● Problem to solve: Write out each entry, exactly the way it appears.

(Saved entries)
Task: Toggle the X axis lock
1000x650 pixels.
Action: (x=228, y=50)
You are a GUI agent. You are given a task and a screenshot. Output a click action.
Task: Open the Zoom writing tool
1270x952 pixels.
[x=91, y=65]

● Answer section:
Task: Toggle the X axis lock
1000x650 pixels.
Action: (x=228, y=50)
You are a GUI agent. You are given a task and a screenshot. Output a click action.
Task: Open the Zoom writing tool
1270x952 pixels.
[x=91, y=65]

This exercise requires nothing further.